Today was the first real day of radiation. 200rads to the test region. The machine is so precise: it lines up with the tattoos, either by moving this giant, space-age rotating arm, or by moving the table I'm lying on in a circular fashion. You've got to see it firsthand to really appreciate how cool--and comforting--it is. Well, you can check out the manufacturer's photo and info in the CLINAC 2100 link in the sidebar.

When the linear accelerator starts, and the radiation begins beaming, there is a funny tingle that goes through the hairs of your legs; I'll ask about this tomorrow (as it may just be in my head). Anyway, following Jim's very welcome advice, I asked for a shield to cover my scrotum et al. Luckily, I will not have to treat the testes straight on as he had to, but I will insist on the shield every day. 200rads takes about 1/2 a minute. That's it. It's a 30-45min. commute each way every day to go in for 30secs of e-beam, but I'd drive two hours if necessary. That reminds me of the staphage lysate stories, and how fellow HS'ers would commute hours to Hershey, PA to be in those trials.
Clinical "trial?" Every day is a trial with us, and each of us, it seems, is both clinician and subject. We HS'ers are thousands of one-person clinical trials, spread over the globe, what with our tea tree oil and manuka honey, gluten-free and no-MSG diets, our Omega-3 supplements and Brewer's Yeast. We may fumble, and we may fail, but we're a suprisingly organized group, sharing our data and advising each other. And we're damn hopeful. My radiation trial is just one more, and I hope by sharing this info I can help too. Again, if any of you have questions, just ask, especially if they're ones we don't readily have answers too.

Tuesday, January 06, 2004

Simulation Day today. We just went through the process, as it will be done for real starting tomorrow. Dr. L pointed the radiation therapists to the exact location of the test area; I got three tiny tattoos to ensure precision over the twenty treatments.
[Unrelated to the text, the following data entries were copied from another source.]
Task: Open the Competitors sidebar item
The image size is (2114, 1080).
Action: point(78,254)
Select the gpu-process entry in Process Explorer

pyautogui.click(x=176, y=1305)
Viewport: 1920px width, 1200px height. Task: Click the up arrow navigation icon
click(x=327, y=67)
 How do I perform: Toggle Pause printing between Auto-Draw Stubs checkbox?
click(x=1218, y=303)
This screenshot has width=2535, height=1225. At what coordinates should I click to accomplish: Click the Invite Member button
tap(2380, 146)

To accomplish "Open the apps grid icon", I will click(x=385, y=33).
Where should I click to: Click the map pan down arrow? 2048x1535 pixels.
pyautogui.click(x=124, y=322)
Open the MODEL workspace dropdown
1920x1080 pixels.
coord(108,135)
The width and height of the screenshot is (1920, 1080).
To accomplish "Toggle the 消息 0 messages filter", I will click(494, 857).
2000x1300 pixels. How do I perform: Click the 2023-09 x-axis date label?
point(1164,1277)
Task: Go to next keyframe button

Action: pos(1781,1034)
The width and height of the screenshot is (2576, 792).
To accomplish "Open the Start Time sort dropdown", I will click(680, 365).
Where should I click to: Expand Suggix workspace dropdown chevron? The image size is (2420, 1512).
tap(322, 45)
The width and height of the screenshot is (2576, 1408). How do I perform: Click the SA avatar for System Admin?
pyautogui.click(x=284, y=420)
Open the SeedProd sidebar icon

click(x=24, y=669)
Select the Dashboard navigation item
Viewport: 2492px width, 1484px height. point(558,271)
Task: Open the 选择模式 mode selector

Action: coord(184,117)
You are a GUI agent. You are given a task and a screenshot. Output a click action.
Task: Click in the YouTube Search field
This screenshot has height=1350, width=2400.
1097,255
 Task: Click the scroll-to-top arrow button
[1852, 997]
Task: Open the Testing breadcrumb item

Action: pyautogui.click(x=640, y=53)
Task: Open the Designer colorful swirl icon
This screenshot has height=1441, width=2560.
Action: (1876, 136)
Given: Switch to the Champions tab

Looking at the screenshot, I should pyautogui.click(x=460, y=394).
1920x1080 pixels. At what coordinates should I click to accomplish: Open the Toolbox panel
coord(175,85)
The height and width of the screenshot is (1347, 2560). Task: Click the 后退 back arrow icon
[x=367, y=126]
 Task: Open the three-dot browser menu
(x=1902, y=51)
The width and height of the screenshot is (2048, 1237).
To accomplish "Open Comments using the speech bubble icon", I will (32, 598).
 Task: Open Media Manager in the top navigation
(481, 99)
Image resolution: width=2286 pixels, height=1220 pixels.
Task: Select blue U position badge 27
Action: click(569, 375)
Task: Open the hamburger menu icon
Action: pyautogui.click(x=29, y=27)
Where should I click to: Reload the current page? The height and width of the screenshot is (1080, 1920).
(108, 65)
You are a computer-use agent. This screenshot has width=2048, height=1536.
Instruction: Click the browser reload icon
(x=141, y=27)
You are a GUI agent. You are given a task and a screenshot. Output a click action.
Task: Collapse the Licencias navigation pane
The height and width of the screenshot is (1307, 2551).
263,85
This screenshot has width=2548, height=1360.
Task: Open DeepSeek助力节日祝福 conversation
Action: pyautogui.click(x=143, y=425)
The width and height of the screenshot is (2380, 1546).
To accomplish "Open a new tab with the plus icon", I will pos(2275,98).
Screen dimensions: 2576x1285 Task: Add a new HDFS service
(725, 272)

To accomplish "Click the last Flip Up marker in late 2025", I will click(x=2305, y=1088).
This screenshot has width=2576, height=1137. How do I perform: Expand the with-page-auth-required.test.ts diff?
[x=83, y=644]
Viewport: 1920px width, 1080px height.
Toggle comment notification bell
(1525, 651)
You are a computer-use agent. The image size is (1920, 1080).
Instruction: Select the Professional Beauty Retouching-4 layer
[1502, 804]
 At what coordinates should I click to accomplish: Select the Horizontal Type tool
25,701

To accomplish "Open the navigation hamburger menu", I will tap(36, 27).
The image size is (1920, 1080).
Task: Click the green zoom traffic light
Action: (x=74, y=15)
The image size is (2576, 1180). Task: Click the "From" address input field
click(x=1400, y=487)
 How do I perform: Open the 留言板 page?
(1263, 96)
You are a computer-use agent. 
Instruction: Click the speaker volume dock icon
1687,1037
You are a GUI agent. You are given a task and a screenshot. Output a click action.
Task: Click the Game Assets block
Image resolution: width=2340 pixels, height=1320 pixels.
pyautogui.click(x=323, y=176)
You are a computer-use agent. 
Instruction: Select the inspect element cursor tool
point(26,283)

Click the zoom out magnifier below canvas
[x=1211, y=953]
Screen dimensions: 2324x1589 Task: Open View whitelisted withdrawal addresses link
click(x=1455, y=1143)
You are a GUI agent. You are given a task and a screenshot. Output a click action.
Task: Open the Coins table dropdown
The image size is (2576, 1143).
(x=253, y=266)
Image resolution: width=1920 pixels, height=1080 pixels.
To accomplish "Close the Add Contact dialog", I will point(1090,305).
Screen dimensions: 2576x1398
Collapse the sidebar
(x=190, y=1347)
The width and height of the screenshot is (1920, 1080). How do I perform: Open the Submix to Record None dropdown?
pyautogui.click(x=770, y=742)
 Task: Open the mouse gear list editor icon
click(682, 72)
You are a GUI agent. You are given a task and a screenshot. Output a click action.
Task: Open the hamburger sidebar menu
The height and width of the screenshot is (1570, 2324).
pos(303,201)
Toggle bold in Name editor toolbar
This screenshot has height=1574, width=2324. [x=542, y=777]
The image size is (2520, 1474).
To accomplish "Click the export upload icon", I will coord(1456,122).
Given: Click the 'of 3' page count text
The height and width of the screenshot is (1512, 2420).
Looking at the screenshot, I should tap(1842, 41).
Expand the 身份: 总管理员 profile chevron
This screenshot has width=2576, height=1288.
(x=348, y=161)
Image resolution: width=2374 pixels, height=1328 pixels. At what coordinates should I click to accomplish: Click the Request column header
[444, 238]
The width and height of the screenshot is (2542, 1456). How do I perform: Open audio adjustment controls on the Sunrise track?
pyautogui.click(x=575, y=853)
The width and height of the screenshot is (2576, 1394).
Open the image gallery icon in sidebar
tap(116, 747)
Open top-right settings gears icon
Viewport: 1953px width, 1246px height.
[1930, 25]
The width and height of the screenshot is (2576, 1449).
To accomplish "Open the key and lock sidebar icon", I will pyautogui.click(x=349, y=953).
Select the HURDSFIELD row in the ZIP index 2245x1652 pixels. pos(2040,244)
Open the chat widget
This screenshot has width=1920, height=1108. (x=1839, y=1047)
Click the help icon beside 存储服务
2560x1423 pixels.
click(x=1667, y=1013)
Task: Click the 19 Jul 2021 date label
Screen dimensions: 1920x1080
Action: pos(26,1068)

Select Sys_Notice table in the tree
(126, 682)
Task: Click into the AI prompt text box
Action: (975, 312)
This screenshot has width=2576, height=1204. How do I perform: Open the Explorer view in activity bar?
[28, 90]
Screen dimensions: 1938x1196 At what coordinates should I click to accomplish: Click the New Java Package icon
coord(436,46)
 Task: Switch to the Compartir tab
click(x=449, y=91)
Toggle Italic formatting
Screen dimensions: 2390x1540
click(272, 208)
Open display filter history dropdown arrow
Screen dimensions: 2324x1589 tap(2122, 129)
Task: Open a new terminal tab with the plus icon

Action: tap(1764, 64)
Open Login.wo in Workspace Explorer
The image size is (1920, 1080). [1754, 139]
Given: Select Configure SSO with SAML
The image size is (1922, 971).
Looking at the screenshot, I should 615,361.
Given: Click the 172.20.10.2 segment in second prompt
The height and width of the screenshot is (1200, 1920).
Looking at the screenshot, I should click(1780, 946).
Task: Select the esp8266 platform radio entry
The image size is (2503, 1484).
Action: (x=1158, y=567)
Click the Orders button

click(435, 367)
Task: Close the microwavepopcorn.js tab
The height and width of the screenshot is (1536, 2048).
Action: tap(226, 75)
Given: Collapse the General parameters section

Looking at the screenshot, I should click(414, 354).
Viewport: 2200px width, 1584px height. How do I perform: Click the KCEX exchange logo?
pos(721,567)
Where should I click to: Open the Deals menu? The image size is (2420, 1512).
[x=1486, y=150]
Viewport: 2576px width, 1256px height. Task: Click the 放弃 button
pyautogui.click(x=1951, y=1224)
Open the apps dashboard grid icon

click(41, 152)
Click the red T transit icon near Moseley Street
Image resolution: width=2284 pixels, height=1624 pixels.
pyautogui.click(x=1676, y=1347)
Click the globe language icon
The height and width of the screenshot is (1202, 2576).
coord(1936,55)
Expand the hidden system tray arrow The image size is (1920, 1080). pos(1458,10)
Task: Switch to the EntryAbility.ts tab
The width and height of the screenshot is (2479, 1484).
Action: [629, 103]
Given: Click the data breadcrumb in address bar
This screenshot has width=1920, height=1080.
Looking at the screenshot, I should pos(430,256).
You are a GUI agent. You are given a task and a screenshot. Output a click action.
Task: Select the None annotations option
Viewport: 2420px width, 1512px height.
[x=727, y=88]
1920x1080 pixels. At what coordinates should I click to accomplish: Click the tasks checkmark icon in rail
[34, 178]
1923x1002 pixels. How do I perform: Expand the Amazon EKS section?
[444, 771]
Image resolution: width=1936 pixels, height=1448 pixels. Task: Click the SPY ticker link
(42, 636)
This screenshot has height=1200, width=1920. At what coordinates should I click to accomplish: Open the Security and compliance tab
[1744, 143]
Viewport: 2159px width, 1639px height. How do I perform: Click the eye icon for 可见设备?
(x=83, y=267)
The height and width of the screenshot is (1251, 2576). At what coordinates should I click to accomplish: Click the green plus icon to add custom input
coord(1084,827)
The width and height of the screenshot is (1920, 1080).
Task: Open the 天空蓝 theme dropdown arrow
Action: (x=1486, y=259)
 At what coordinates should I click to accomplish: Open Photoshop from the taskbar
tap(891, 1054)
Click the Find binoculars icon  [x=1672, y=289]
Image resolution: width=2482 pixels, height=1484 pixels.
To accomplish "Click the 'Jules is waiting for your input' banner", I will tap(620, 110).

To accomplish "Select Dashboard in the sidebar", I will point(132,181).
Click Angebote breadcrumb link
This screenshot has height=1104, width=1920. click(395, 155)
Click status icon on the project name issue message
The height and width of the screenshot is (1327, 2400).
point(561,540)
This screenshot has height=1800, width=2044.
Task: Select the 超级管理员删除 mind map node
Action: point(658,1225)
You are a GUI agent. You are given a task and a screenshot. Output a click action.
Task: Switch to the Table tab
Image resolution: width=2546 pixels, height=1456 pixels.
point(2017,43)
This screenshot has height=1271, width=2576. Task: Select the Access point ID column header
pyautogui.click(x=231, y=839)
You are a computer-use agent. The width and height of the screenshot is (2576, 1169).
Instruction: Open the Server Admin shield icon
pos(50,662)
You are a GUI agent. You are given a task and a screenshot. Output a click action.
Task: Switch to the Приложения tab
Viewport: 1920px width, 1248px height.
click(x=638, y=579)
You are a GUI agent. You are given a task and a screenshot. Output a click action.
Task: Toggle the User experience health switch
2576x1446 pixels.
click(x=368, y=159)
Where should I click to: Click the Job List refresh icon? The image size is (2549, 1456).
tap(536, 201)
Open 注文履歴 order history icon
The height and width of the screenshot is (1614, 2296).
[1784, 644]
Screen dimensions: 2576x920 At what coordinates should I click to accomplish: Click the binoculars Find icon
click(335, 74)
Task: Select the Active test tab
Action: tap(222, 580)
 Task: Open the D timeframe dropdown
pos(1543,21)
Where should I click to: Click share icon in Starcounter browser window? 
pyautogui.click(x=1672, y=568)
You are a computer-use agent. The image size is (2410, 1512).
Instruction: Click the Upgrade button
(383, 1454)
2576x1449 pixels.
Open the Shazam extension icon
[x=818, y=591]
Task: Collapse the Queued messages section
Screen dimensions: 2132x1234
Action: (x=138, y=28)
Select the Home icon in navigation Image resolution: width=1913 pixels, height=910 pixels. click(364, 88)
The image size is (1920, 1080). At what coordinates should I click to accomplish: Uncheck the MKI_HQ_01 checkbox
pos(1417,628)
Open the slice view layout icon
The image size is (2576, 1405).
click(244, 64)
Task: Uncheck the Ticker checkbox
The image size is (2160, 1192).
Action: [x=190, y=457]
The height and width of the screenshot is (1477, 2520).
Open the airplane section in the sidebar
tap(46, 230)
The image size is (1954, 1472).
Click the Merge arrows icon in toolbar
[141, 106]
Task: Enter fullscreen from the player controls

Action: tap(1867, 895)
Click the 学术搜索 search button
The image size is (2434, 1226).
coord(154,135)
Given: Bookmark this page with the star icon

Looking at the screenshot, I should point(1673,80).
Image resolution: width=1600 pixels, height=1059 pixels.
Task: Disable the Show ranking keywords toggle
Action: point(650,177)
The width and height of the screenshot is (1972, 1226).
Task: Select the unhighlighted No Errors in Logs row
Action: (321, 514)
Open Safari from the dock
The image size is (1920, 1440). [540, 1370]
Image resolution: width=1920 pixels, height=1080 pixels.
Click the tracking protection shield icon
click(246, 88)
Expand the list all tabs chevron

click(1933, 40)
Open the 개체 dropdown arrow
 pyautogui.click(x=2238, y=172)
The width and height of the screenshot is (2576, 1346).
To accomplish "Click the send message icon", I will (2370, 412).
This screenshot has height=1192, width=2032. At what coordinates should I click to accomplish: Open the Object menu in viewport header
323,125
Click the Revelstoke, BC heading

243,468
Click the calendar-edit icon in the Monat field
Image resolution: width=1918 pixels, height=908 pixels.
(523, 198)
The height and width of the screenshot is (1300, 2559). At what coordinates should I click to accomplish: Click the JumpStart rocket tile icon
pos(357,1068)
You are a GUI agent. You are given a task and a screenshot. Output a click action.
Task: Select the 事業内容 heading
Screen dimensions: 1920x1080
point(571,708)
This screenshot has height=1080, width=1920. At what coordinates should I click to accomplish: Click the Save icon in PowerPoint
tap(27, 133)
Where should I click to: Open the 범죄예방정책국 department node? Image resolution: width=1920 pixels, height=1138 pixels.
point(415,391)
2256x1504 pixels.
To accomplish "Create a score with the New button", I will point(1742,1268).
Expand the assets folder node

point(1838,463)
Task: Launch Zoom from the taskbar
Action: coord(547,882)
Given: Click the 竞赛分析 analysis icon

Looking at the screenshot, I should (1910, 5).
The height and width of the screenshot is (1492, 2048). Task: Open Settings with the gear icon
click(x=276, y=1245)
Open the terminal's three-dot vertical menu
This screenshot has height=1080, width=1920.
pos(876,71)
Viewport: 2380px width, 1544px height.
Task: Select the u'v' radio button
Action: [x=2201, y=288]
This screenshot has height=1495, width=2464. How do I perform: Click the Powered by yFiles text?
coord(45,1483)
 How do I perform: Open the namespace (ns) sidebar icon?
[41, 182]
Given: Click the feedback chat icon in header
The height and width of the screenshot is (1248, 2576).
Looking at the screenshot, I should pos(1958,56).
Thanks to so many for writing me with encouraging words. It's much appreciated.
A few things. First of all, yesterday I somehow overlooked thanking someone who should be thanked most of all--Tammie, for being so encouraging and informative, and for creating opportunities where obstacles seemed to exist. I am very grateful.
Second, a few people wrote to ask or comment about my citing my RO's "zero" increase in cancer risk assessment. It should be noted that a) this applies to electron beam radiation at the dosage of 40Gy and b) that Radiation Man's and Rad Woman's ROs agree with this assessment, which is also corroborated by dozens of research papers following thousands of keloids patients who received higher doses of electron beam, not one of whom incurred a radiation-induced cancer over a 30-year period. This is very important information, especially to many HS members currently on the fence about this treatment option (as I surely was). Again, according to many ROs, this dosage of electron beam radiation at this depth does not increase risk of secondary cancer. Now, Jim's RO told him that there was a 10% increase over a lifetime, but the RO may have been speaking of photon (x-ray) instead of electron.